The Company maintained a dividend of $0.40 per share of the Company's common stock and operating partnership unit ("OP unit") for the third quarter, declared on September 11, 2016 and paid on October 17, 2016.

PLANNED BUSINESS COMBINATION WITH SUTHERLAND ASSET MANAGEMENT ("SUTHERLAND")

As described in greater detail in our current reports on Form 8-K filed on April 7, 2016, May 9, 2016, September 12, 2016, and September 27, 2016, the Company entered into the Merger Agreement, pursuant to which the Company will combine with Sutherland, a privately held commercial mortgage REIT. In the Mergers, the Company's stockholders will continue to be stockholders of the surviving corporation and will be eligible to receive cash of up to $64.3 million in a tender offer made by the Company following stockholder approval of the transaction.  Pursuant to the terms of the Merger Agreement, Sutherland stockholders will receive 0.8356 shares of the Company's common stock, and holders of Sutherland operating partnership units will receive 0.8356 operating partnership units in ZAIS Financial Partners, L.P., which will be the surviving operating partnership.  Following the Mergers, the combined entity will be renamed Sutherland Asset Management Corporation, and its shares will continue to be listed on the New York Stock Exchange under the symbol "SLD". The management agreement with ZAIS REIT Management, LLC (the "Advisor"), a subsidiary of ZAIS Group, LLC, will be terminated, a termination fee of $8.0 million will be paid to the Advisor and the combined entity will become externally managed by Waterfall Asset Management, LLC, Sutherland's current external manager.

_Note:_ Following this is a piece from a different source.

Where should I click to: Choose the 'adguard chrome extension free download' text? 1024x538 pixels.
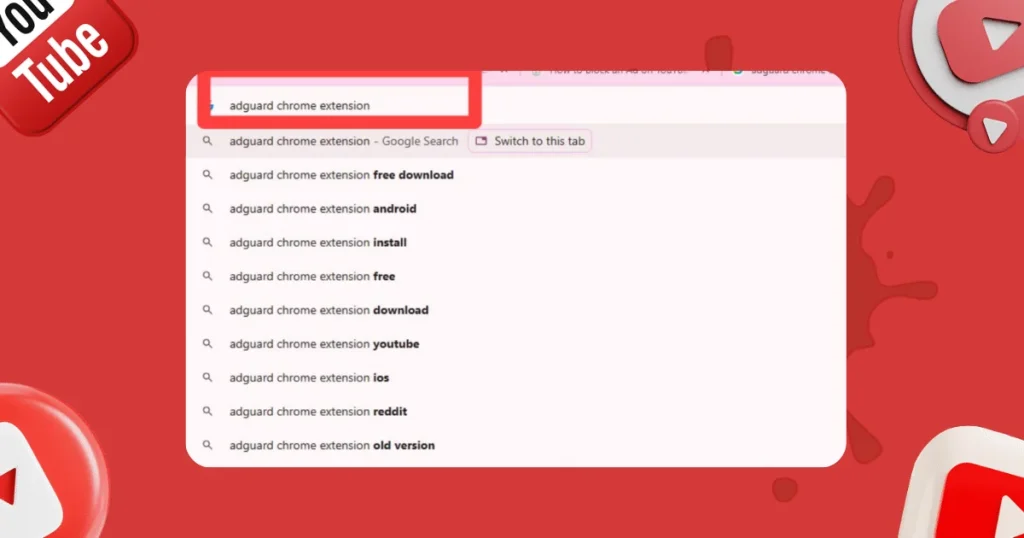pos(341,175)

On September 27, 2016, the Company and Sutherland announced that they had each received the necessary stockholder approvals to complete the Mergers.  At separate special meetings of the Company and Sutherland, the Company's stockholders voted in favor of the proposal to issue shares to Sutherland stockholders in connection with the merger, and the Sutherland stockholders voted in favor of the proposal to approve the Mergers of Sutherland with and into a wholly-owned subsidiary of the Company. Assuming all conditions to closing the Mergers have been satisfied, the Mergers are expected to close on or about October 31, 2016. 

Additionally, on September 27, 2016, the Company commenced a tender offer to purchase up to 4,185,497 shares of the Company's common stock, par value $0.0001, at a price of $15.37 per share (the "Tender Offer").  The Tender Offer period will expire at 12:00 midnight, Eastern Time, at the end of October 25, 2016.

THIRD QUARTER 2016 RESULTS

ZAIS Financial reported U.S. GAAP net income for the three months ended September 30, 2016 of $4.2 million or $0.46 per diluted weighted average share outstanding, compared with net loss of $(6.7) million or $(0.76) per diluted weighted average share outstanding for the same period in 2015.  The increase was primarily due to:

  • an increase of $12.0 million in other gains/ (losses), from a loss of $(8.0) million in the third quarter of 2015, to a gain of $4.0 million in the current year as a result of the sale of the seasoned re-performing mortgage loans which experienced an unrealized loss of $(5.6) million in the prior year quarter, with no comparable results in the current year, and tightening credit spreads and a decline in interest rates on the RMBS portfolio which accounted for a $5.2 million increase; and
  • an increase in non-interest income in the mortgage banking segment (net of increases in the related salaries, commissions and benefits) of $5.8 million primarily due to an increase in income from loan originations and servicing of $3.2 million, offset by an increase in related salaries, commissions and benefits of $2.1 million due to an increase in production volume and a new GMFS branch in Plano, Texas, and a reduction in the fair value of the MSR portfolio that was $4.7 million lower than the prior year quarter;

offset by;

  • a decrease in the net interest margin of $4.9 million in the residential mortgage investment portfolio, primarily due to the sale of the seasoned, re-performing mortgage loan portfolio on May 26, 2016; and
  • an increase in income tax expense of $2.1 million relating to the residential mortgage banking segment.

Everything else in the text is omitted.